By: Mariko Rasmussen, Program Assistant at Women Deliver
Badakhshan Province along the Northern border of Afghanistan is an impoverished, isolated, and remote mountainous region. There are few passable roads, and areas of unrest, making it dangerous to get health care, and difficult to get to help to villages. The region is experiencing some of the highest maternal and infant mortality rates in the world. But Afghans are trying to change that. The solution? Midwives. NPR reported August 29 on the impact of an initiative to recruit and train midwives in rural Afghanistan.
JHPIEGO’s midwife training program, funded by USAID, is making a difference. They’ve set up clinics and training programs for midwives in half of Afghanistan’s provinces. NPR visited some of the clinics to hear how they’ve improved care.
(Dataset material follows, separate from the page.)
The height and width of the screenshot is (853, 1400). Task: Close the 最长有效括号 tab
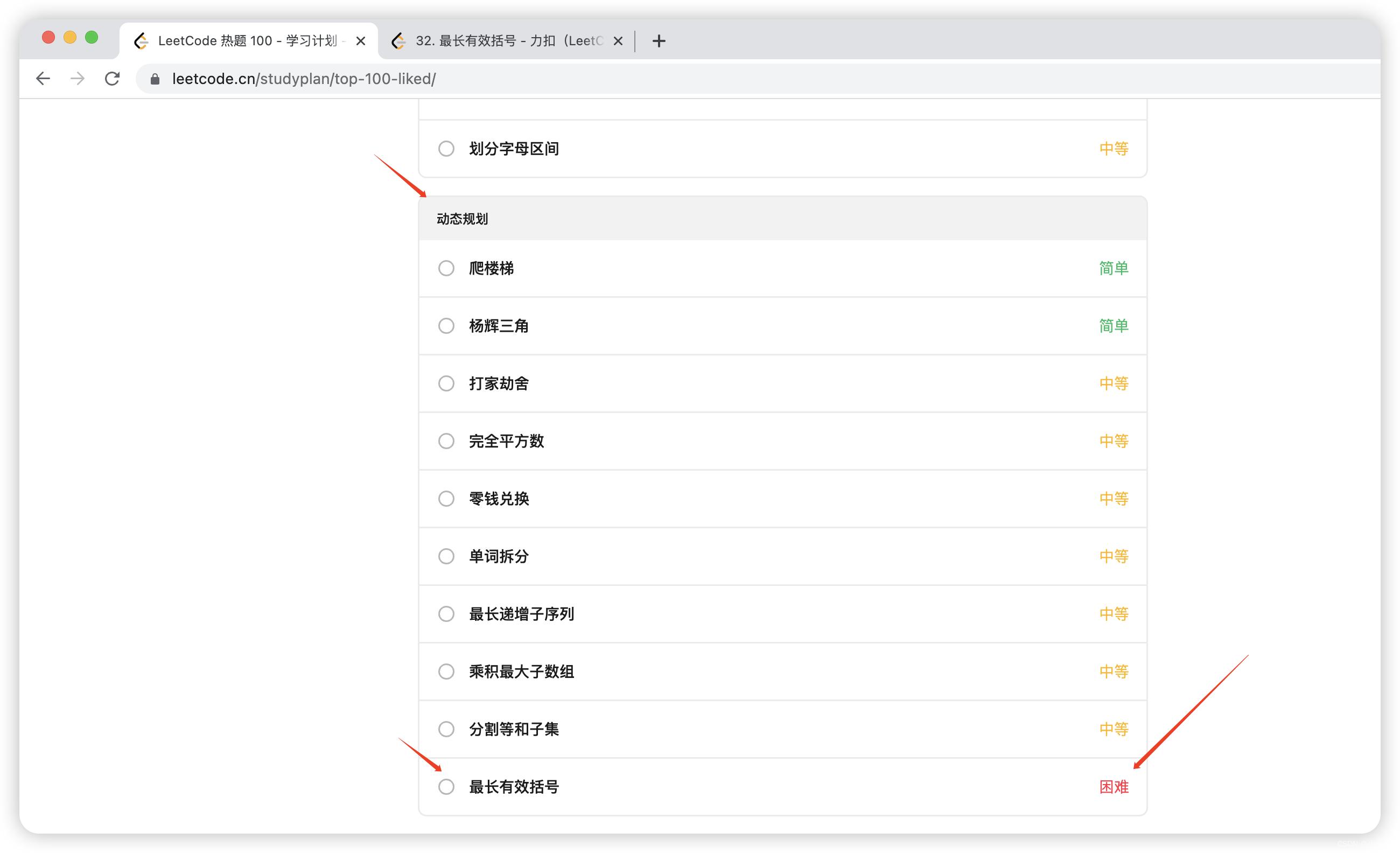pyautogui.click(x=618, y=41)
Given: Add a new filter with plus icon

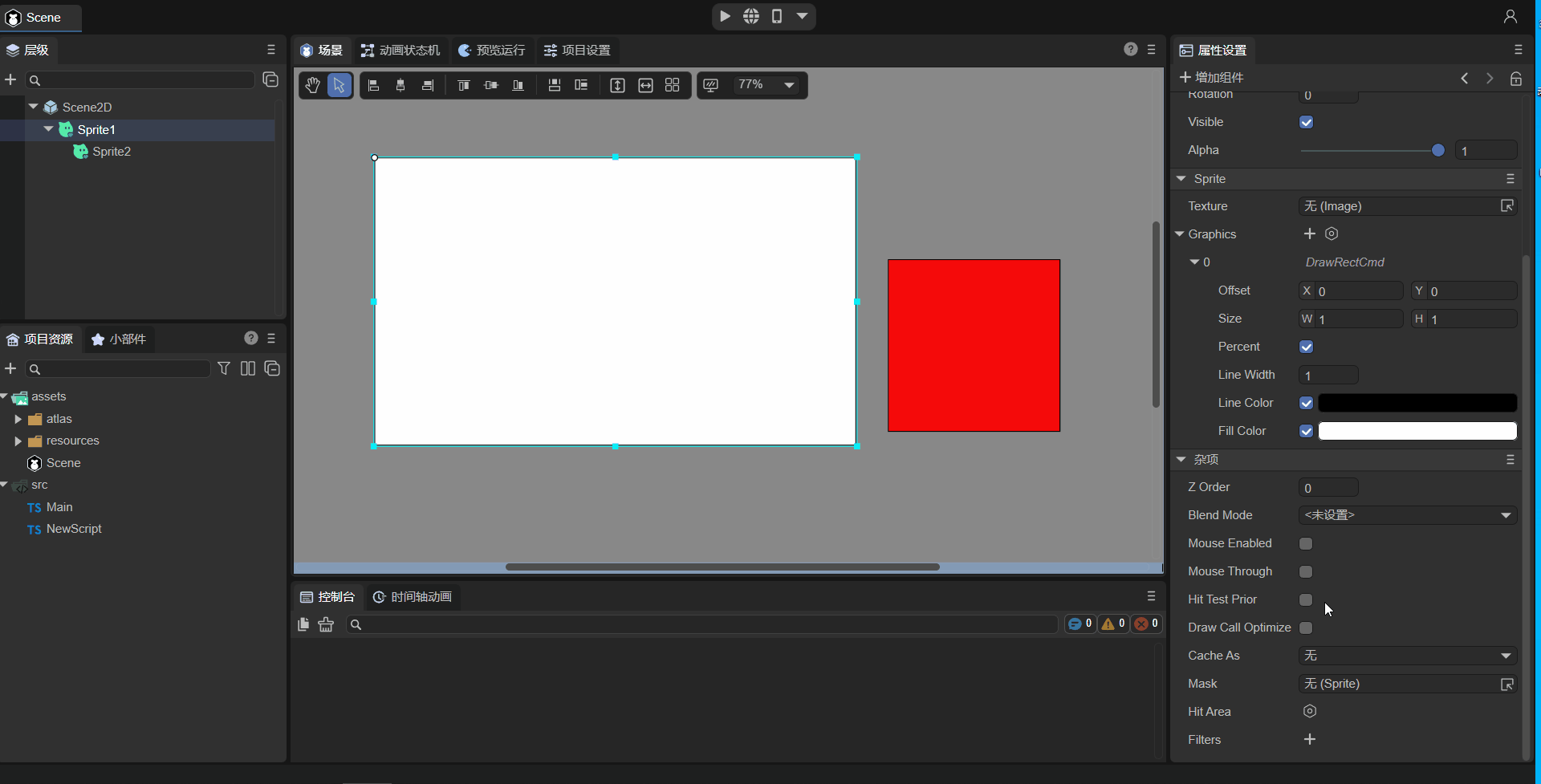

Midwife Farangis Sultani tells the story of a woman who had complications delivering twins, developing hemorrhage. Hemorrhage is one of five causes in developing countries responsible for nearly three-quarters of all maternal deaths. One of three women dies of hemorrhage in childbirth in Afghanistan. But the midwife was able to stop the bleeding by giving the mother injections. What if a woman can’t reach a clinic in time to give birth? The technical director of the midwife project explains that there is a cheap, effective intervention to this problem: Misoprostol. Health workers can carry a pill that stops bleeding and saves lives.
The training program had challenges to overcome – the men did not want their women working or traveling alone from their village. The women must spend a year at a school to complete the midwife training program. So, to engage male elders in villages, JHPIEGO created village councils to choose which women could attend the program. Making them active in the process seems to have helped alleviate cultural concerns, allowing women to return to their villages as proud midwives, empowering them to help their communities.